2. Failure to object to leading questions and allegedly inadequate closing argument. It is not clear from the record whether the defendant raised in his motion for a new trial his remaining two arguments in support of his claim that he received ineffective assistance of counsel, namely that trial counsel should have objected to the prosecutor's use of leading questions and that he failed to give an effective closing argument. In any event, we have reviewed the record and conclude that neither argument has merit. The prosecutor's direct examination was not overly leading, and trial counsel's closing argument was more compelling than the defendant asserts.
3. Denial of the defendant's request for an evidentiary hearing and failure to make findings. We further conclude that, in the circumstances presented, the judge, who heard and evaluated the testimony, did not abuse his discretion in deciding the new trial motion without conducting an evidentiary hearing. “When the motion judge is also the trial judge, as in this case, she may use her ‘knowledge and evaluation of the evidence at trial in determining whether to decide the motion for a new trial without an evidentiary hearing.’ ” Commonwealth v. Morgan, 453 Mass. 54, 64 (2009), quoting Commonwealth v. Wallis, 440 Mass. 589, 596 (2003).
We are similarly not persuaded that the absence of findings is “fatal,” as the defendant asserts. The judge's conclusion is clearly evident from the record, and while findings are generally helpful to a reviewing court, our review was not hindered in this case.
Order denying motion for a new trial affirmed.
2. The defendant's claims on appeal only concern the denial of his motion for a new trial.
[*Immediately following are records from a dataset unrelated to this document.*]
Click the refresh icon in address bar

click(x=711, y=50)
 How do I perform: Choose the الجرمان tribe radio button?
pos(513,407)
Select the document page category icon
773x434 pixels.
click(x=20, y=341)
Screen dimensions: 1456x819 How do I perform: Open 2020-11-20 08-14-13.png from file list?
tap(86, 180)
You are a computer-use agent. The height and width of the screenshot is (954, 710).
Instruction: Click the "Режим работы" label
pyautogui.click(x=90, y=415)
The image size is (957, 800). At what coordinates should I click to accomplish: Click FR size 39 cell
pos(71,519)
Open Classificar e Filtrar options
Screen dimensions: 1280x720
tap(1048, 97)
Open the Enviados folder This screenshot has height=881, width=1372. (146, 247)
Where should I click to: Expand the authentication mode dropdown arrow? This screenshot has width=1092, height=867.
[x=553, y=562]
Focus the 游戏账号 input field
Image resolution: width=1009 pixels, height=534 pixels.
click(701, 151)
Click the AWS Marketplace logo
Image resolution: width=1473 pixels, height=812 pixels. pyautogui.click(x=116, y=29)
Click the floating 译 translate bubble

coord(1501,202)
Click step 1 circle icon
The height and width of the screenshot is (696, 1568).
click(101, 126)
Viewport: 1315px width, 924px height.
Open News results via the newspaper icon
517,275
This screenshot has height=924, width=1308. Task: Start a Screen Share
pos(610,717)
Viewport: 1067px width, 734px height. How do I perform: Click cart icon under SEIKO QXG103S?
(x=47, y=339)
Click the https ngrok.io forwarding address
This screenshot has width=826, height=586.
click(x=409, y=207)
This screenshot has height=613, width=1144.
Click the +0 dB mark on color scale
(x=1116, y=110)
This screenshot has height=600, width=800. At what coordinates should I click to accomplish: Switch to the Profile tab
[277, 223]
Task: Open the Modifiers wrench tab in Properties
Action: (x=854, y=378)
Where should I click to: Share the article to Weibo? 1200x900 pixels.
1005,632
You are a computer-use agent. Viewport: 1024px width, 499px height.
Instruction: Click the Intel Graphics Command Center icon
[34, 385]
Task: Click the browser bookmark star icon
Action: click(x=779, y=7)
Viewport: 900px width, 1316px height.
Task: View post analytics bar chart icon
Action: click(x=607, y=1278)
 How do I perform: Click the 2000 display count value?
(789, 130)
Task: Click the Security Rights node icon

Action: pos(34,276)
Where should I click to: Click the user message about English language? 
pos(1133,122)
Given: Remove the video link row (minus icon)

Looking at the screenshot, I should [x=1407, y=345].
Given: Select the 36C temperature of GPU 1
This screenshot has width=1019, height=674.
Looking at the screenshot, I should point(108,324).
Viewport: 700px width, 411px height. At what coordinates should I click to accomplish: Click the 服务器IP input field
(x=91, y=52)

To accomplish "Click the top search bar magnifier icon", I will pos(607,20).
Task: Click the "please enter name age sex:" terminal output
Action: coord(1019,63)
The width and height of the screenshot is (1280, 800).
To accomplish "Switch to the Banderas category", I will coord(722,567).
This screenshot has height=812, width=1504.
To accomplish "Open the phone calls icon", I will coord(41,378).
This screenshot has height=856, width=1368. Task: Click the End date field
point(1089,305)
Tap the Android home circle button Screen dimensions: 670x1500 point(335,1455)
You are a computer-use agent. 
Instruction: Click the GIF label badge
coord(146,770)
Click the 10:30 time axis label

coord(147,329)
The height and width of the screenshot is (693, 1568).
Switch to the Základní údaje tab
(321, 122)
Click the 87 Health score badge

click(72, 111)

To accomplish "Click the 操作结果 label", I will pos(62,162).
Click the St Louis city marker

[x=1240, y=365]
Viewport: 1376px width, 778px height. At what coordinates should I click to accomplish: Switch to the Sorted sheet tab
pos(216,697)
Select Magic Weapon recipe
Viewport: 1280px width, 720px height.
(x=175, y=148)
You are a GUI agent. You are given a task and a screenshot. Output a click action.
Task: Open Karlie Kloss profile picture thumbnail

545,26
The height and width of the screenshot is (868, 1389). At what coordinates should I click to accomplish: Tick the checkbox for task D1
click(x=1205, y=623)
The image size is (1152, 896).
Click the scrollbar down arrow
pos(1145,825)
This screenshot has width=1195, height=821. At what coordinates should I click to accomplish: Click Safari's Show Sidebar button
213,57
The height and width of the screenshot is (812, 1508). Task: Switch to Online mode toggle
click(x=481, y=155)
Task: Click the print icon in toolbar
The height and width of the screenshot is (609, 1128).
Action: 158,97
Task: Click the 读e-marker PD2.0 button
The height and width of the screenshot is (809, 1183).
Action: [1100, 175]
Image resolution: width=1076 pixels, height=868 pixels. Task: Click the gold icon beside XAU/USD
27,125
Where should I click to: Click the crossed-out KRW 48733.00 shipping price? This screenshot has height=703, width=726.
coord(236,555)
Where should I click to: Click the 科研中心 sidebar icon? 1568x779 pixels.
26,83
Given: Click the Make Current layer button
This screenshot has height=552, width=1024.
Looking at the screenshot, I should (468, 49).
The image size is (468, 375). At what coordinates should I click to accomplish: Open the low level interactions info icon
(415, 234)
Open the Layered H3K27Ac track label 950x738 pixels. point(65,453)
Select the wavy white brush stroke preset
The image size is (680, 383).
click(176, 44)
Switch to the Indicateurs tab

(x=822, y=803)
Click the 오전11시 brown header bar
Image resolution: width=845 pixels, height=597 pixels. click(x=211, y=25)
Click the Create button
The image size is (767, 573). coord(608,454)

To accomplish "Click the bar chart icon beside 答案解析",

3. The defendant testified that the black BB gun was likely found in his bedroom.
4. Those materials are a police report dated November 7, 2017, and an affidavit in support of search warrant application.
5. In addition, the defendant argues that trial counsel should have impeached Washington and Statler with inconsistent statements regarding the precise manner in which the defendant revealed the gun, but we are again satisfied that such impeachment would not have resulted in a different finding.